Une démographie qui n'aide pas
L’autre grand défi pour le développement européen, c’est la démographie : la plupart des pays membres vieillissent. L’Italie et l’Allemagne sont déjà à un stade avancé, mais tous les pays sont concernés, avec plus de 19 % de leur population âgée de plus de 65 ans. Nous avons déjà largement couvert ce sujet, que ce soit en évoquant les retraites, l’aide à domicile, ou la difficulté de mettre en place des politiques natalistes efficaces.
La solution la plus évidente est l’immigration, mais ce n'est pas l'idée la plus populaire du moment. Le rapport Draghi ne passe pas beaucoup de temps sur les solutions, mais évoque par contre l’importance de former et de veiller à ce que les employés de l’union soient mieux formés et plus productifs.
Une problématique non considérée dans le rapport c'est que la productivité des secteurs de l'aides aux personnes n'est pas élevé. En gros, tandis qu’une partie des Américains travaille sur des plateformes pétrolières, soulevant une tonne cumulée dans la journée, des Européens lèvent la même charge dans des maisons de retraite. La productivité n’est pas et ne sera pas la même ; pourtant, il faut bien que quelqu’un s’y colle. À mon sens, le rapport Draghi est un peu léger sur l'impact du vieillissement et sur la difficulté d'augmenter la productivité dans des secteurs qui peuvent difficielement bénéficier des innovations technologiques qu'il appel de ses voeux.
Les vulnérabilités géopolitiques
Enfin, le dernier grand défi c'est la vulnérabilité des approvisionnements des pays de l’UE sur une liste de matériaux critiques. Ces vulnérabilités sont réelles et ont été utilisée par le passé, comme en témoigne la menace de pénurie d'approvisionnement en gaz naturel par les Russes pendant l’hiver 2023. C'est aussi un moyen de pression pour dresser les membres de l'union entre eux. Sans compter que la vulnérabilité des approvisionnements s’applique même aux domaines militaires. Les chiffres évoqués dans le rapport sont très marquants : 78 % des armements achetés par les États de l’Union proviennent de l’extérieur, beaucoup des États-Unis.
Le frein de la désunion
La solution, celle que l'on peut lire entre les lignes c'est celle d'une Union Européenne Fédérale, c’est cette question qui est posée tout au long de ce rapport sans être clairement écrite. Toutes les solutions proposer visent à rapprocher l'Union Européenne d'un organisation fédérale, qui dépasse le fonctionnement avec "en communauté" qui donne à tous les États membres un pouvoir de blocage.
En lisant le rapport, on devine que pour Draghi, c'est cette Europe fédérale qui serait la bonne échelle pour répondre aux défis d'aujourd'hui et de demain. Une conviction qui est loin d'être partagée par tous les Européens, compte tenu de la montée des partis nationalistes dans de nombreux pays de l'Union.
Reste à savoir quelle organisation économique et politique permet de défendre vos intérêts.

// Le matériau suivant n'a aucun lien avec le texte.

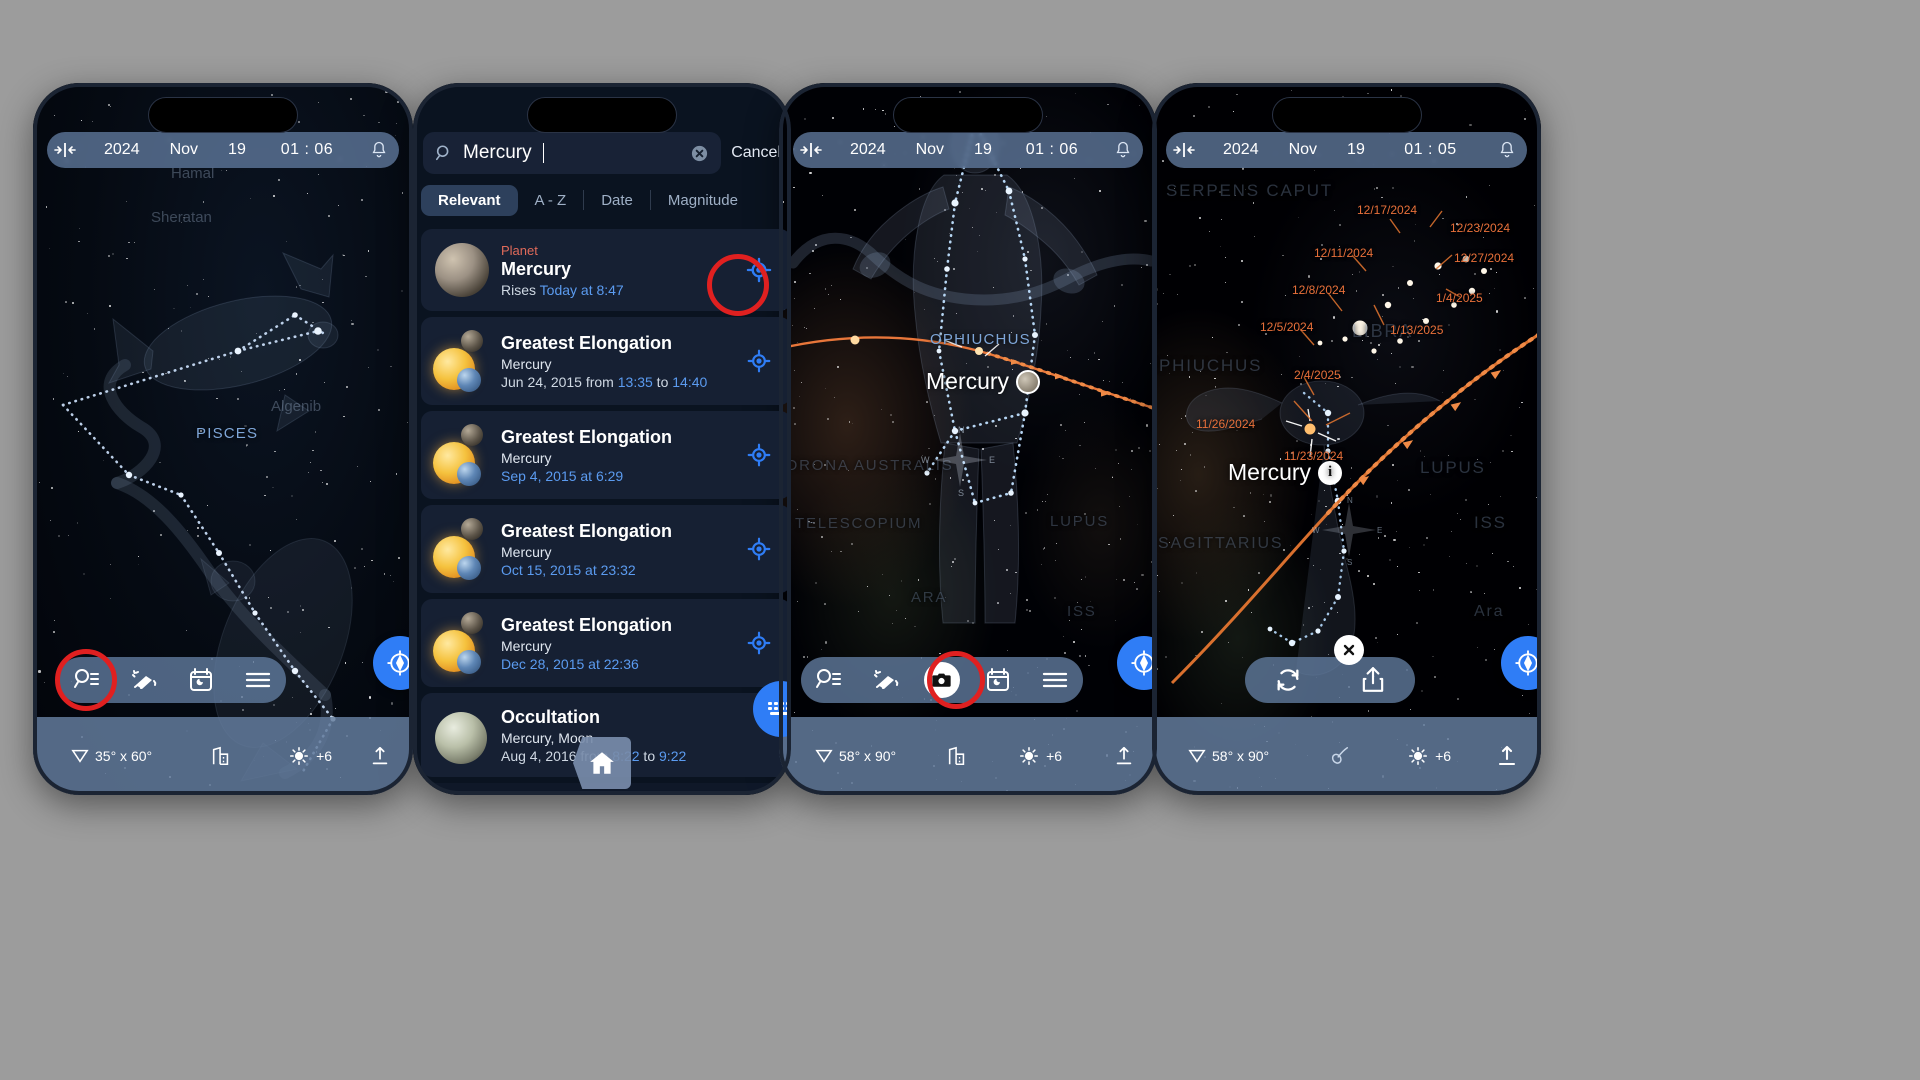 This screenshot has width=1920, height=1080. Describe the element at coordinates (700, 154) in the screenshot. I see `clear-icon` at that location.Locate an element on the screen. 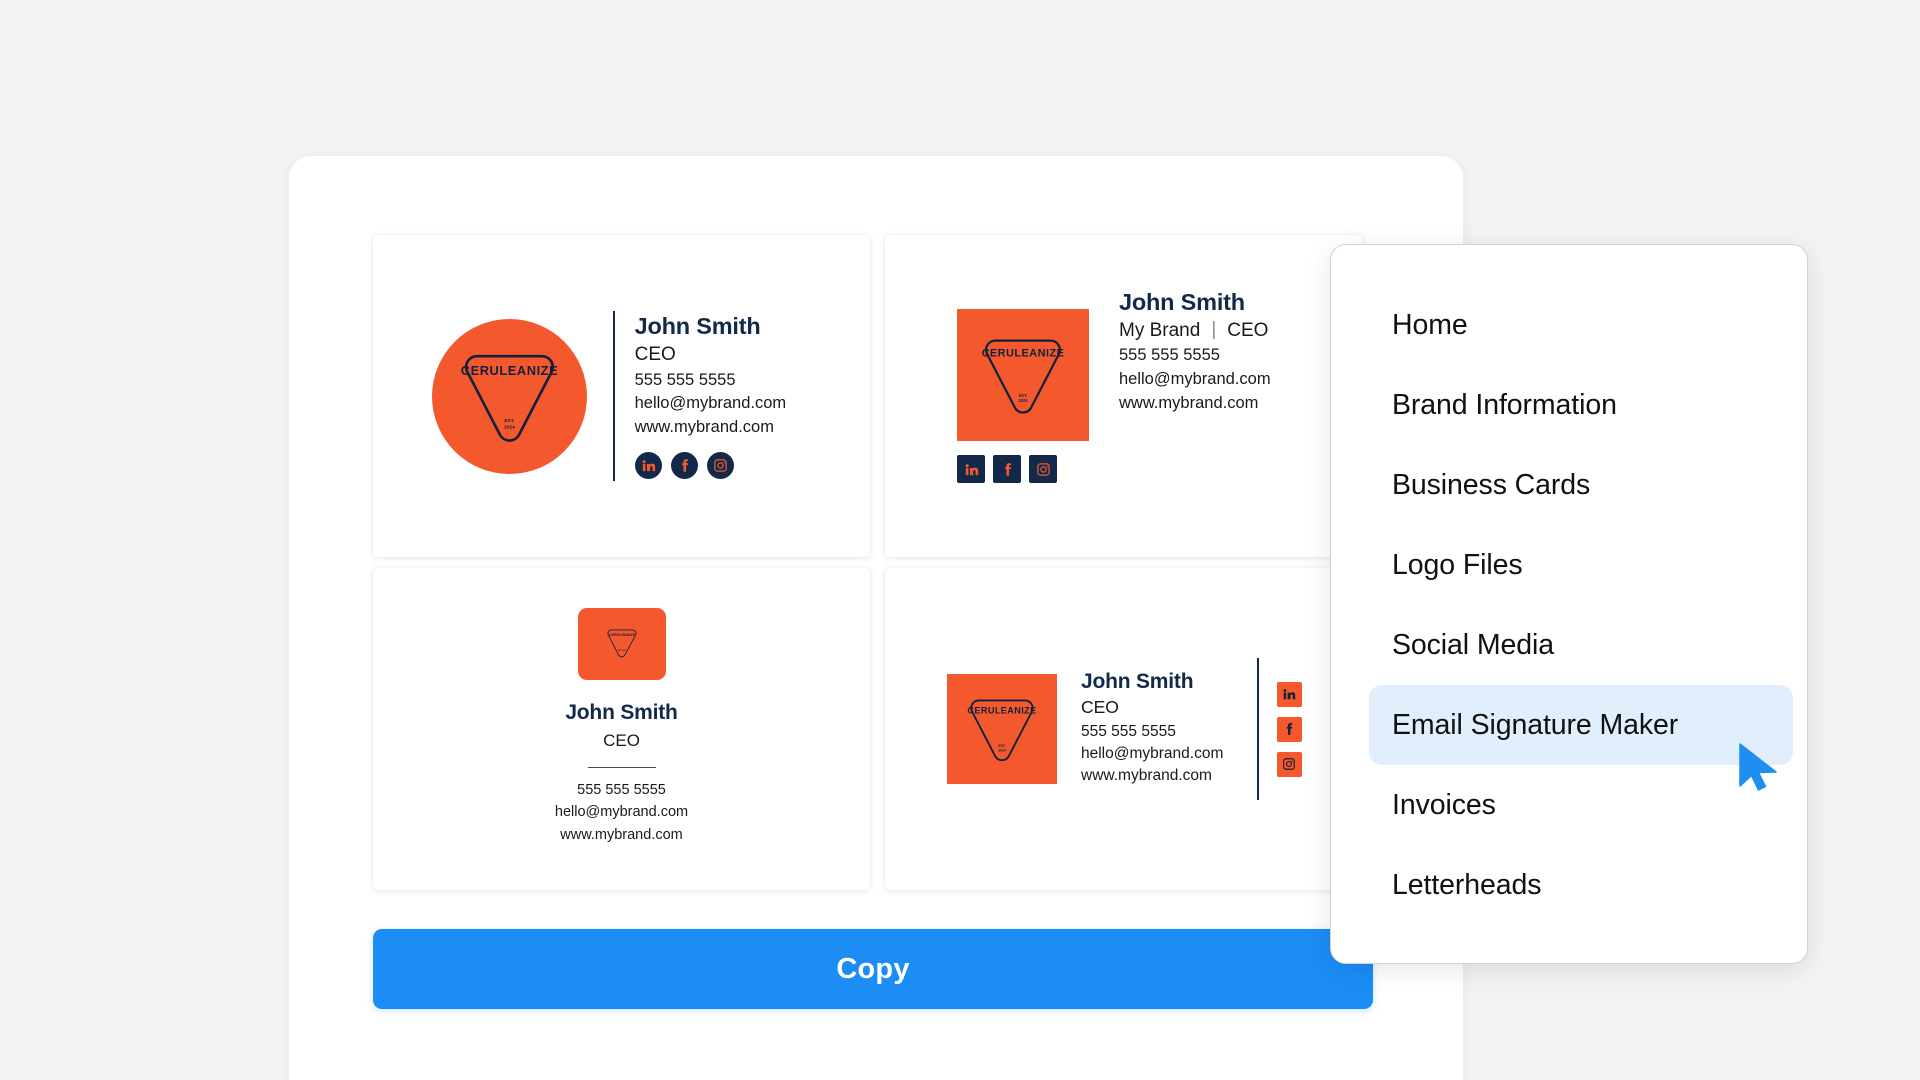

Est-ce faire partie d'une organisation économique de plusieurs centaines de millions d'individus ou revenir aux États-nations composés de dizaines de millions de personnes ? Cette question est éminemment politique. Si l'UE connais des difficulté aujourd'hui, la Chine et les États-Unis traversent également des crises politiques majeures qui pourraient remettre en question leur puissance économique et politique. Il n'est pas écrit que l'organisation politique dominante du 21ᵉ siècle soit celle d'un état composé de plusieurs centaines de milliers d'habitants.
Mais pour l'UE la position d'entre-deux devient de moins en moins tenable, et chaque crise, chaque monté des tensions internationales menace l'existence de ce subtil équilibre de cette union désunie.